_Exercise data_:
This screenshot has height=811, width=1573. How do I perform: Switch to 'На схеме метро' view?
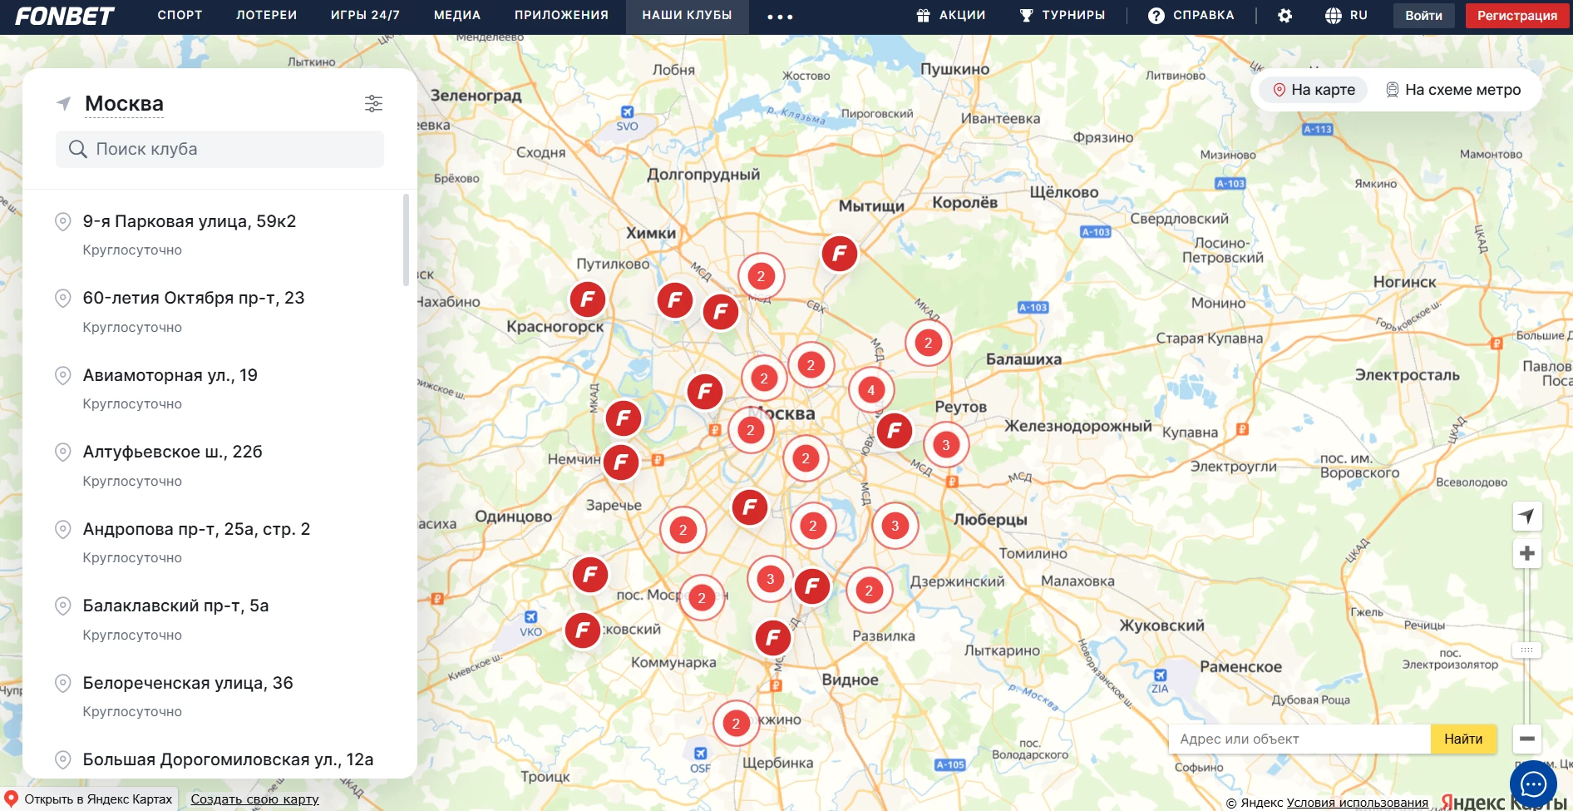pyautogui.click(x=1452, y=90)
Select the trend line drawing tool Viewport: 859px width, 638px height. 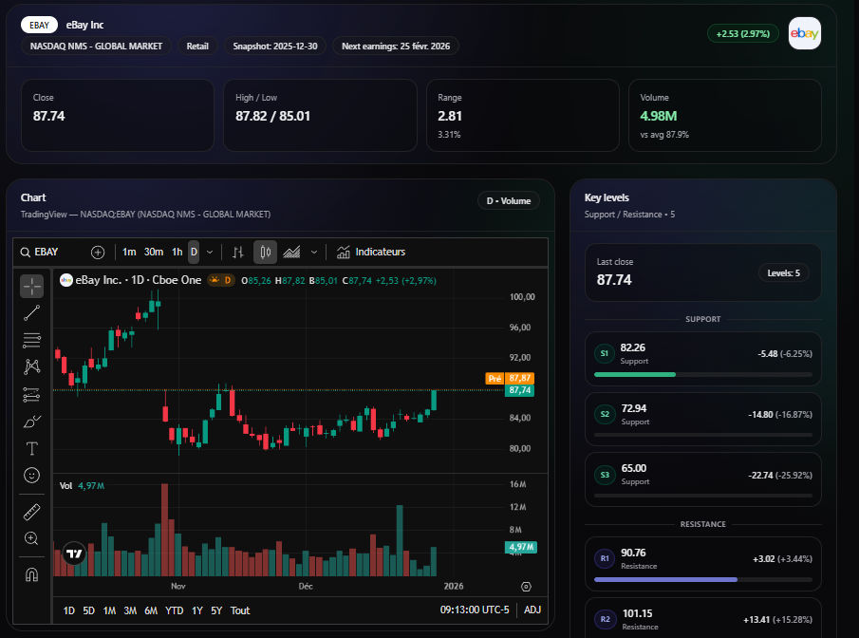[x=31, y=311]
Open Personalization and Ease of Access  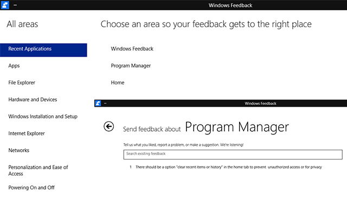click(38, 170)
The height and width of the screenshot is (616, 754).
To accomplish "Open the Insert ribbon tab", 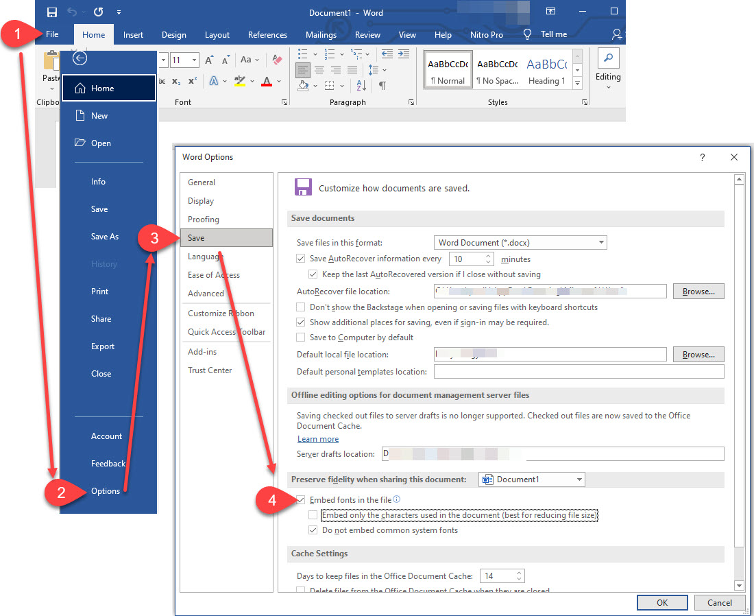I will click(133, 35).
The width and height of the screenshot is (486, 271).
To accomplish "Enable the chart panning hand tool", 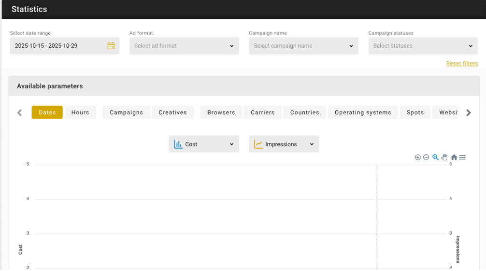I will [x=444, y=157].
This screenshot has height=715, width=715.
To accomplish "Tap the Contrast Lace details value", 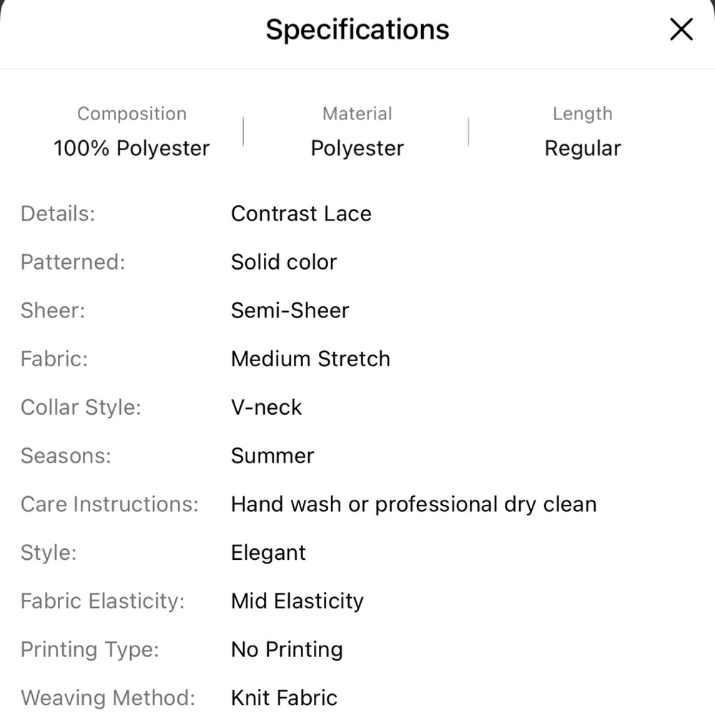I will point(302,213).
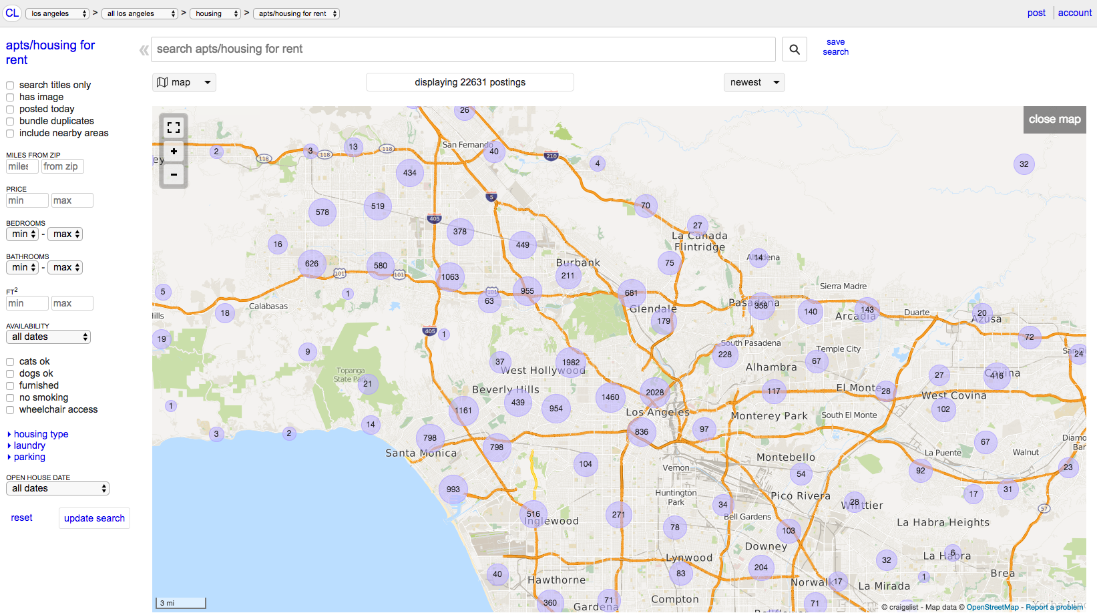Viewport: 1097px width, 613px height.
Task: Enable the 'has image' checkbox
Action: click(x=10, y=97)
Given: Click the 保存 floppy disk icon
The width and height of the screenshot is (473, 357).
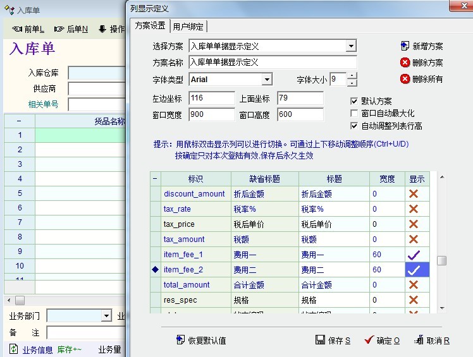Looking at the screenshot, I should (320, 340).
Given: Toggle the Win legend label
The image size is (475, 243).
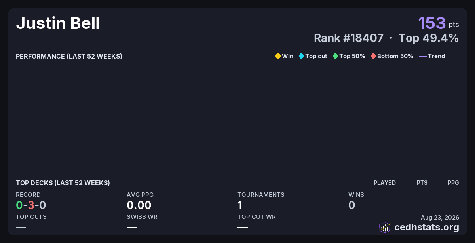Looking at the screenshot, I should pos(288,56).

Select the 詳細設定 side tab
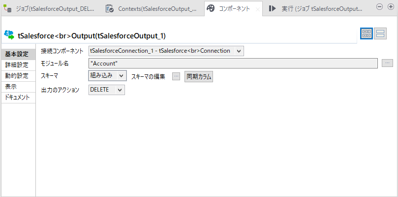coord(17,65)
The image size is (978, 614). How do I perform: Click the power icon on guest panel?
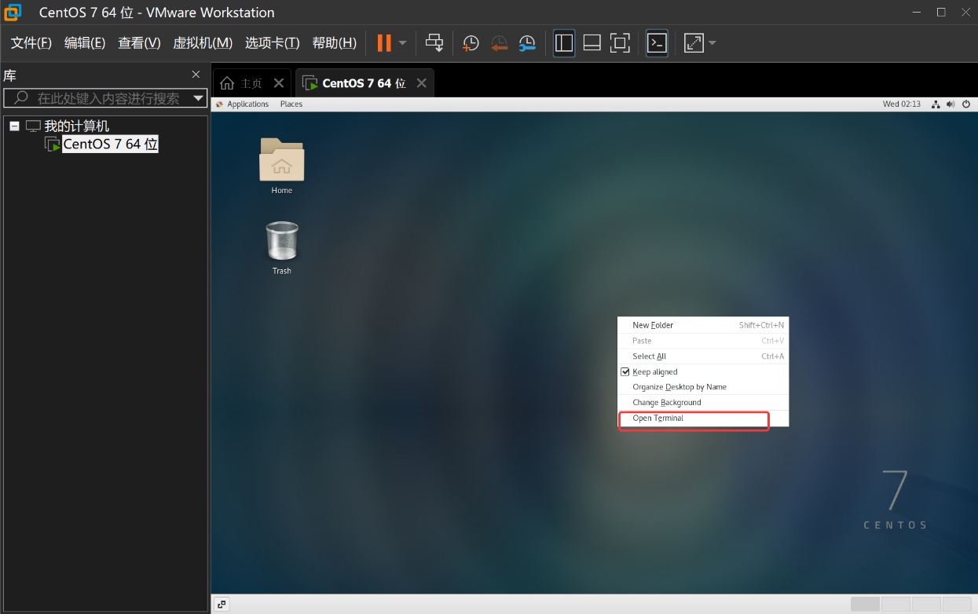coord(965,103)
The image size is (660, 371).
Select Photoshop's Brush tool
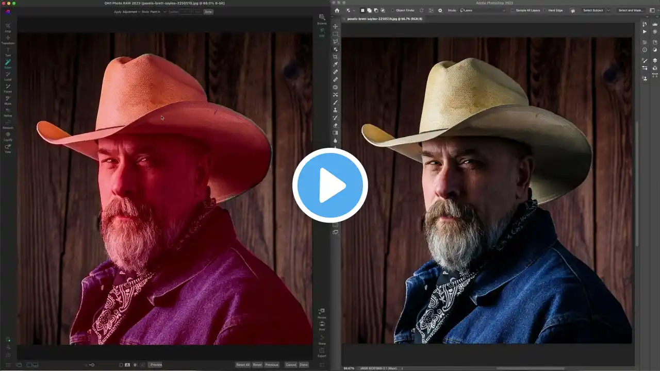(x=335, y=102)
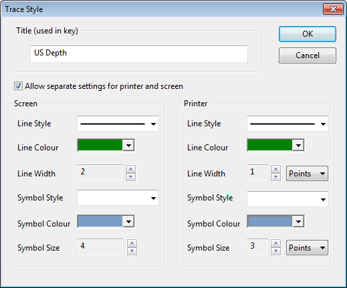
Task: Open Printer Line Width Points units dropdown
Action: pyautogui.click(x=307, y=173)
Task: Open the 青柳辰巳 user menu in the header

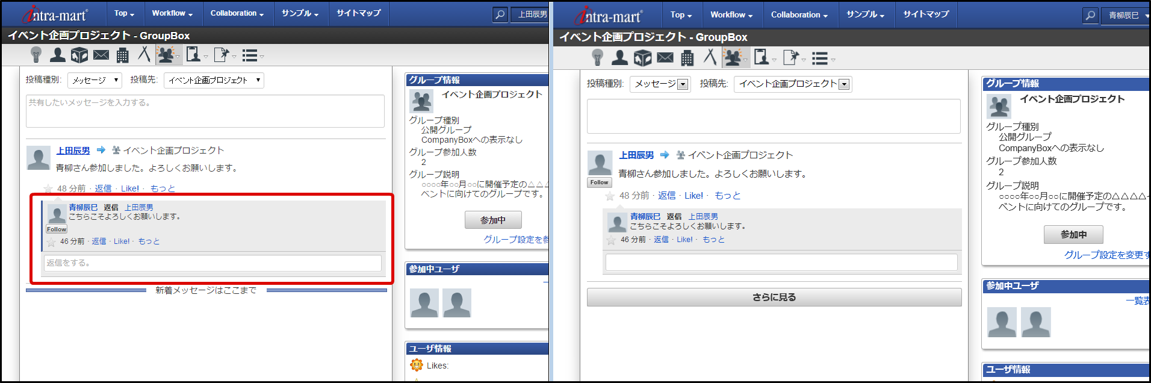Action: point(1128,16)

_About this exercise_:
Copy out each line in the preceding records that contains "Given".

_Output for this exercise_:
Given: Click the 保存 floppy disk icon
Given: Toggle the Win legend label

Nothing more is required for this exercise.